God becoming man was something like having to reinstall the operating system on a computer.  Something got messed up. In this reflection Bishop Robert Barron gives us some insights into the “mind” of God whose logic was planted in us before man’s choices started our malfunctioning. Thus the mission of Jesus was:

“In his passion to set right a disjointed universe, God broke open his own heart in love. The Father sent not simply a representative, spokesman, . . but his own Son into the dysfunction of the world so that he might gather that world into the bliss of the divine life.”

“God’s center — the love between the Father and the Son — is now offered as our center; God‘s heart breaks open so as to include even the worst and most hopeless among us.”

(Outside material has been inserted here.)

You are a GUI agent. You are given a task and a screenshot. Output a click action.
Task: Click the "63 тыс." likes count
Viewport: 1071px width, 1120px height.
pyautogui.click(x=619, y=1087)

“In so many spiritual traditions, the emphasis is placed on a human quest for God, but this is reversed in Christianity. Christians do not believe that God is dumbly ‘out there’ like a mountain waiting to be climbed by various religious searchers. On the contrary, God, like the hound of heaven in Francis Thompson’s poem, comes relentlessly searching after us.”

“Because of this questing and self-emptying divine love, we become friends of God, sharers in the communion of the Trinity.”

WHY DEATH ON THE CROSS?

Some, perhaps many, of our past preachers and teachers “infected our minds” with the idea that God became a man in order it appease God for the sins of humanity. This may be akin to an attitude we had as children thinking that our parent may be upset with us for not doing as we were told.

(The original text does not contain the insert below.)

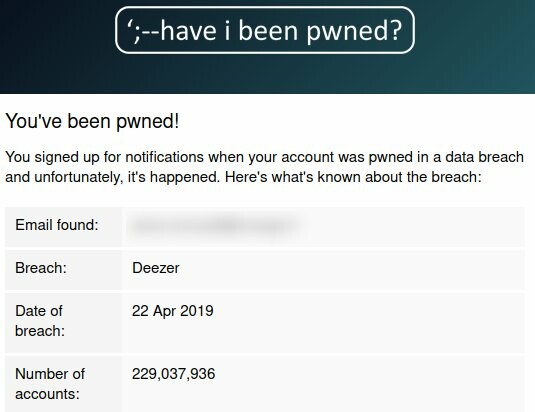This screenshot has height=412, width=535.
Task: Click empty space in the Email found row
Action: (409, 226)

Carefully reflect on Bishop Barron’s message to those of us who may have transferred that erroneous thinking onto God.

”. . . . There is a terrible interpretation of the cross that has, unfortunately, infected the minds of many Christians. This is the view that the bloody sacrifice of the Son on the cross was “satisfying” to the Father, and appeasement of a God infinitely angry at sinful humanity. In this reading, the crucified Jesus is like a child hurled into the fiery mouth of a pagan divinity in order to assuage its wrath. It is no wonder that many, formed by this cruel theology, find the Christian doctrine of the cross hard to accept.

“What eloquently gives the lie to that awful interpretation is this passage from John’s Gospel, which is often proposed as a summary of the Christian message. God the Father is not some pathetic divinity who’s bruised personal honor needs to be restored; rather, God is a parent who burns with compassion for his children who have wandered into danger. It is not out of anger or vengeance or a desire for retribution that the Father sends the Son but precisely out of love. Does the Father hate sinners? No, but he hates sin. Does God harbor indignation at the unjust? No, but God despises injustice. Thus God sends his Son, not gleefully to see him suffer, but to set things right.

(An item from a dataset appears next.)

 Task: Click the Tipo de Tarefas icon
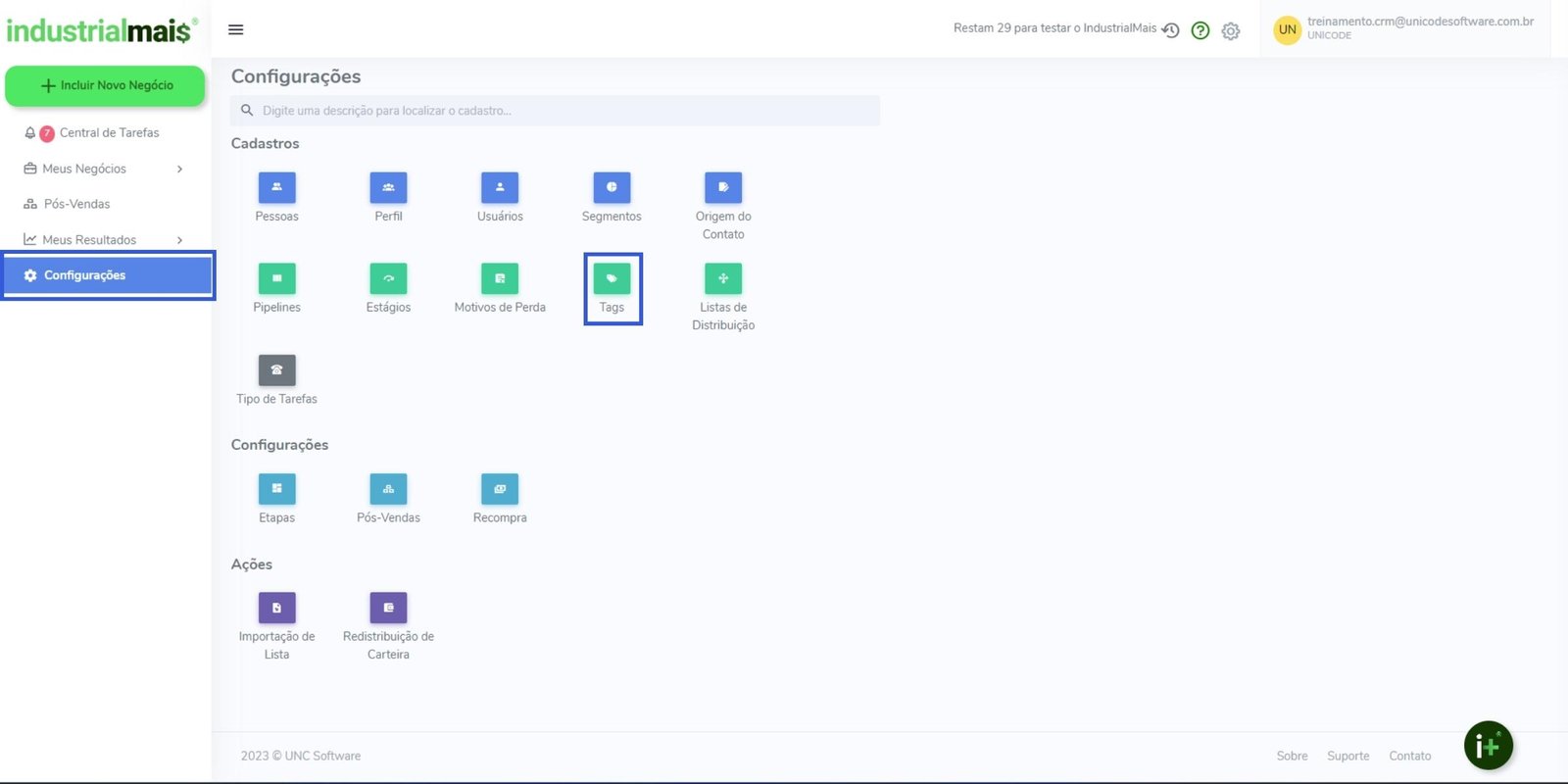[276, 370]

JESUS’ MISSION:  NOT TO SUFFER, BUT TO SET THINGS RIGHT

“St. Anselm, the great medieval theologian, who is often unfairly blamed for the cruel theology of satisfaction, was eminently clear on this score. We sinners are like diamonds that have fallen into the muck; made in the image of God, we have soiled ourselves through violence and hatred.”

Do you see yourself and those you hear about in the news, or encounter in your everyday life, as diamonds that may have fallen into the muck – muck of the violence and hatred? And from whence does this arise? Is it from self-centeredness, jealousy, personal preferences?  Do violence and hatred feed on the impulse to shun someone whom my self-aggrandizing mind categorizes as “different” from me and my friends?  My truest friend is God who sent His Son to us lost and starving men and women. Jesus demonstrates that we possess the ability to “see” and to experience the joy that is ours, once we let ourselves see each other as Jesus saw and sees each of us.

Who are the people I see as “different”?  (Sit in Jesus’ presence and ask why. Ask for a change of heart.)

“God, claimed Anselm, could have simply pronounced a word of forgiveness from heaven; but this would not have solved the problem. It would not have restored the diamonds to their original brilliance. Instead, in his passion to reestablish the beauty of creation, God came down into the muck of sin and death and brought the diamonds up and polished them off. In so doing, of course, God had to get dirty. This sinking into the dirt – the divine solidarity with the lost – is the “sacrifice” that the Son makes to the infinite pleasure of the Father. It is a sacrifice expressive not of anger or vengeance but of compassion.”